§ **TASK MATERIAL**:

* * * * *

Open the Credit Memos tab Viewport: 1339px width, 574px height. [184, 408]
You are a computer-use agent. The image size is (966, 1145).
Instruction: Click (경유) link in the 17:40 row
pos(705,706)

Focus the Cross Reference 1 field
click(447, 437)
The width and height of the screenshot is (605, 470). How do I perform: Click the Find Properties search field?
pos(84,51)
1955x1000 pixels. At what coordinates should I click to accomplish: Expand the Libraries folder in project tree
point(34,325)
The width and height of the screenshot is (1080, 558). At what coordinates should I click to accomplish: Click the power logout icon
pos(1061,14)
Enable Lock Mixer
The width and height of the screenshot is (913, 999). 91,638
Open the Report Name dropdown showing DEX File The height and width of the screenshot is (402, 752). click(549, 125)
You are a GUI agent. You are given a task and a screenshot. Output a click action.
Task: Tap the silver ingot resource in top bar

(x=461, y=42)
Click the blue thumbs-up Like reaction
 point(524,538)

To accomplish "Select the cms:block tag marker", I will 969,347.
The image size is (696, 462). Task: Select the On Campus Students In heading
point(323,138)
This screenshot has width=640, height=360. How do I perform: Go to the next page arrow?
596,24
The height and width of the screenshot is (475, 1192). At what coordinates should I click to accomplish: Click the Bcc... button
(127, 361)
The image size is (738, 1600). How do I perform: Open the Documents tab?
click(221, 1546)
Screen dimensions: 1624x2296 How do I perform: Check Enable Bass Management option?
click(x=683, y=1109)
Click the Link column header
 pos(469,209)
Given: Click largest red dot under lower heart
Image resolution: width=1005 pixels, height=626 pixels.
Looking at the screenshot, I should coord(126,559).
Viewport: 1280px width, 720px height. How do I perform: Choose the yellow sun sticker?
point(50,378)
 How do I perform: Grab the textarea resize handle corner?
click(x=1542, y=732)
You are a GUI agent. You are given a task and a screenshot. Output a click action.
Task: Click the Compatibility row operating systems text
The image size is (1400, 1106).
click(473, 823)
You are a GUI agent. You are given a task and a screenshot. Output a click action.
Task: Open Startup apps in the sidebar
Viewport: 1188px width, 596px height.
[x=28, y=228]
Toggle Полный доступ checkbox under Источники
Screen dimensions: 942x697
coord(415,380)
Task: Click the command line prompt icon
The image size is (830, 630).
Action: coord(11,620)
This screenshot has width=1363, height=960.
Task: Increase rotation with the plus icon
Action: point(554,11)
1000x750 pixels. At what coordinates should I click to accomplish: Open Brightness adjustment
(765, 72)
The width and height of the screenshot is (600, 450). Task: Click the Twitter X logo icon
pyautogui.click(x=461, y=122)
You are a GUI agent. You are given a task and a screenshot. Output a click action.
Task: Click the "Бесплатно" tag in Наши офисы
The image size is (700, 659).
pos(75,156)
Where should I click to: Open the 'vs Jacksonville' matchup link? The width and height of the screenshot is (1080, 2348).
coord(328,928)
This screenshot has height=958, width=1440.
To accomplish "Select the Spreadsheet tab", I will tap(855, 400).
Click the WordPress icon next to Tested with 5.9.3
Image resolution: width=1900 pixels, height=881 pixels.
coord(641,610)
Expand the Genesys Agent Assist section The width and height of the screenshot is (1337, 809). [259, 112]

* * * * *

§ **THE PROBLEM**: Print every line of the material above exactly.

§ **WORKED SOLUTION**:
Open the Credit Memos tab Viewport: 1339px width, 574px height. [184, 408]
You are a computer-use agent. The image size is (966, 1145).
Instruction: Click (경유) link in the 17:40 row
pos(705,706)

Focus the Cross Reference 1 field
click(447, 437)
The width and height of the screenshot is (605, 470). How do I perform: Click the Find Properties search field?
pos(84,51)
1955x1000 pixels. At what coordinates should I click to accomplish: Expand the Libraries folder in project tree
point(34,325)
The width and height of the screenshot is (1080, 558). At what coordinates should I click to accomplish: Click the power logout icon
pos(1061,14)
Enable Lock Mixer
The width and height of the screenshot is (913, 999). 91,638
Open the Report Name dropdown showing DEX File The height and width of the screenshot is (402, 752). click(549, 125)
You are a GUI agent. You are given a task and a screenshot. Output a click action.
Task: Tap the silver ingot resource in top bar

(x=461, y=42)
Click the blue thumbs-up Like reaction
 point(524,538)

To accomplish "Select the cms:block tag marker", I will 969,347.
The image size is (696, 462). Task: Select the On Campus Students In heading
point(323,138)
This screenshot has width=640, height=360. How do I perform: Go to the next page arrow?
596,24
The height and width of the screenshot is (475, 1192). At what coordinates should I click to accomplish: Click the Bcc... button
(127, 361)
The image size is (738, 1600). How do I perform: Open the Documents tab?
click(221, 1546)
Screen dimensions: 1624x2296 How do I perform: Check Enable Bass Management option?
click(x=683, y=1109)
Click the Link column header
 pos(469,209)
Given: Click largest red dot under lower heart
Image resolution: width=1005 pixels, height=626 pixels.
Looking at the screenshot, I should coord(126,559).
Viewport: 1280px width, 720px height. How do I perform: Choose the yellow sun sticker?
point(50,378)
 How do I perform: Grab the textarea resize handle corner?
click(x=1542, y=732)
You are a GUI agent. You are given a task and a screenshot. Output a click action.
Task: Click the Compatibility row operating systems text
The image size is (1400, 1106).
click(473, 823)
You are a GUI agent. You are given a task and a screenshot. Output a click action.
Task: Open Startup apps in the sidebar
Viewport: 1188px width, 596px height.
[x=28, y=228]
Toggle Полный доступ checkbox under Источники
Screen dimensions: 942x697
coord(415,380)
Task: Click the command line prompt icon
The image size is (830, 630).
Action: coord(11,620)
This screenshot has width=1363, height=960.
Task: Increase rotation with the plus icon
Action: point(554,11)
1000x750 pixels. At what coordinates should I click to accomplish: Open Brightness adjustment
(765, 72)
The width and height of the screenshot is (600, 450). Task: Click the Twitter X logo icon
pyautogui.click(x=461, y=122)
You are a GUI agent. You are given a task and a screenshot. Output a click action.
Task: Click the "Бесплатно" tag in Наши офисы
The image size is (700, 659).
pos(75,156)
Where should I click to: Open the 'vs Jacksonville' matchup link? The width and height of the screenshot is (1080, 2348).
coord(328,928)
This screenshot has height=958, width=1440.
To accomplish "Select the Spreadsheet tab", I will tap(855, 400).
Click the WordPress icon next to Tested with 5.9.3
Image resolution: width=1900 pixels, height=881 pixels.
coord(641,610)
Expand the Genesys Agent Assist section The width and height of the screenshot is (1337, 809). [259, 112]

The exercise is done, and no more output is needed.